Isnt one theory of the disappearance of dinosaurs based on climate change...what did they do...fart themselves out of existence, because we allegedly werent around at the time burning dino dung. JMO
I think its funny that cows make up more damage to the ozone then people do. I called it a hoax from the beginning and everyone called me stupid.
Well, you're in luck because you have a forum full of "experts" here. Just post any topic you want and we can tell you what to think about it. That's how we roll.
Gore doesn't actually support Carbon Taxes. That's because they eat into his profits made on Carbon Credits, which are traded mostly by his company. His idea is for polluting corporations to PAY his outfit in return for CCs, and in turn he'll cash those in somewhere down the line (no one knows for sure when) by getting someone in a foreign country to plant trees or install solar cells on the roof. All this does is defer bad press, not deterring pollution in any way. Taxes, on the other hand, would be put directly on the companies that do the polluting. Governments lean toward the CT for pretty obvious reasons, and I have to agree that the taxes would be far more effective in reducing CO2 emissions... if that actually did us any good.
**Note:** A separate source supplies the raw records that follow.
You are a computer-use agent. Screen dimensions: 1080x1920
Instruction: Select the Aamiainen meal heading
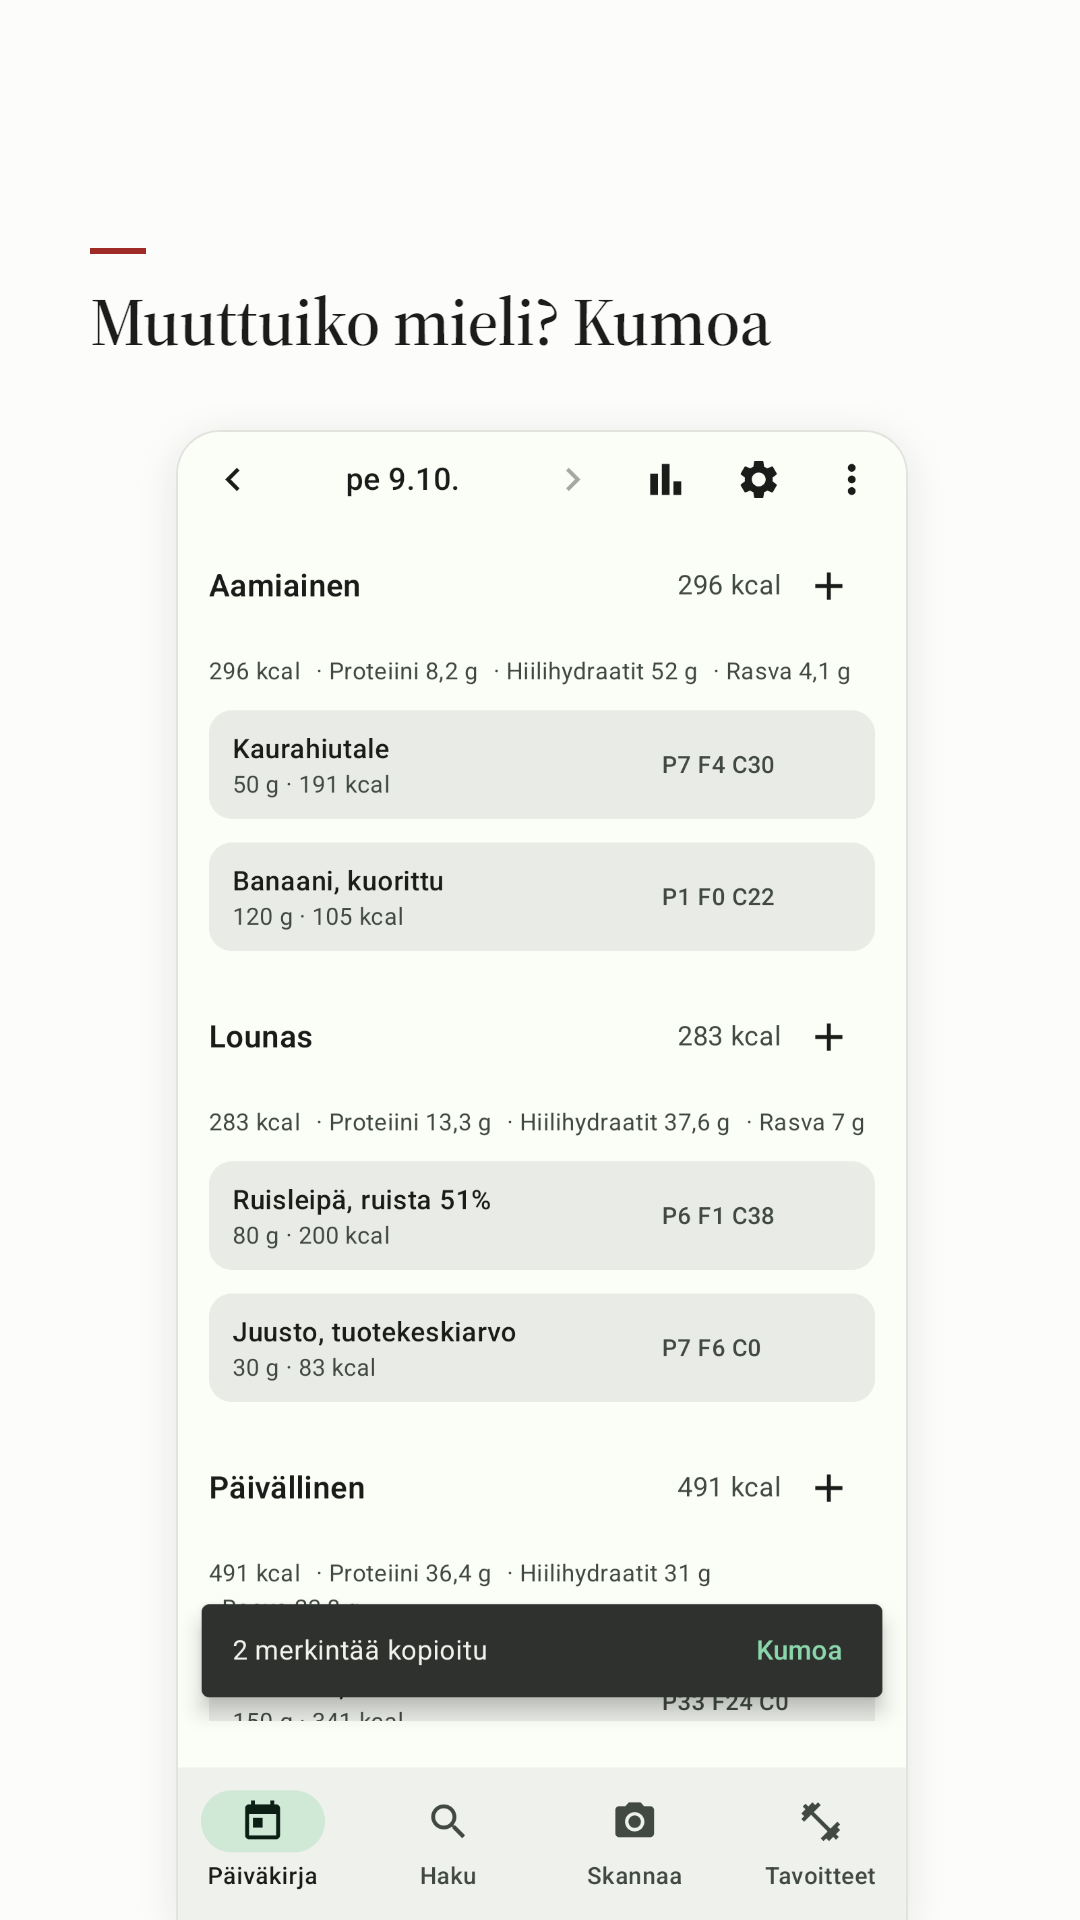(285, 586)
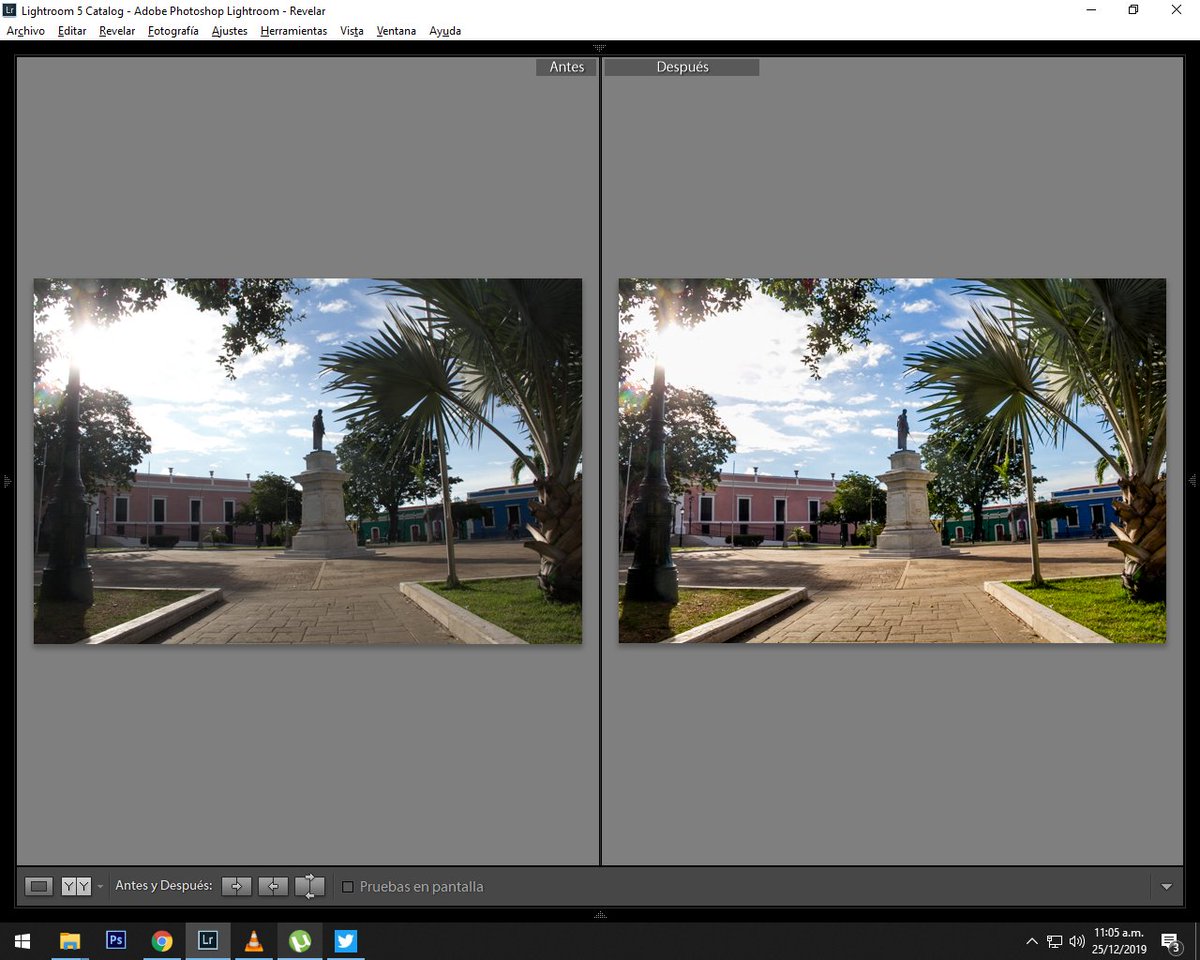Viewport: 1200px width, 960px height.
Task: Enable the Pruebas en pantalla checkbox
Action: tap(346, 886)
But to bring up the birds of prey again, that horrible reality was turned around by banning CFCs and handing out FINES. Fines bring both bad press and a loss of revenue. Imagine that working. If this whole initiative were about reducing emissions in general, for the purpose of saving lives, then I would ignore the whole CO2 thing. Sadly, it's not about pollution at all, but cash.
It's actually thought that and evidence has shown that ice ages last centurys and warming periods last decades. Warming periods have occured in the past WITHOUT human activity to blame followed by severe cooling.
The problem is that we do not know why the earth warmed in the past because they have not found evidence of higher concentrations of CO2 in the past since the ice melted! Was it volcanos causing the end of the last warming periods?
There's much that we don't know and can't know. One thing for sure is that the earth's population needs to make sure that our offsping have a place to live in the future. We won't be around. I think reducing pollution and "greenhouse" gases are the right thing to do. The "pay to pollute" theory of taxation won't work.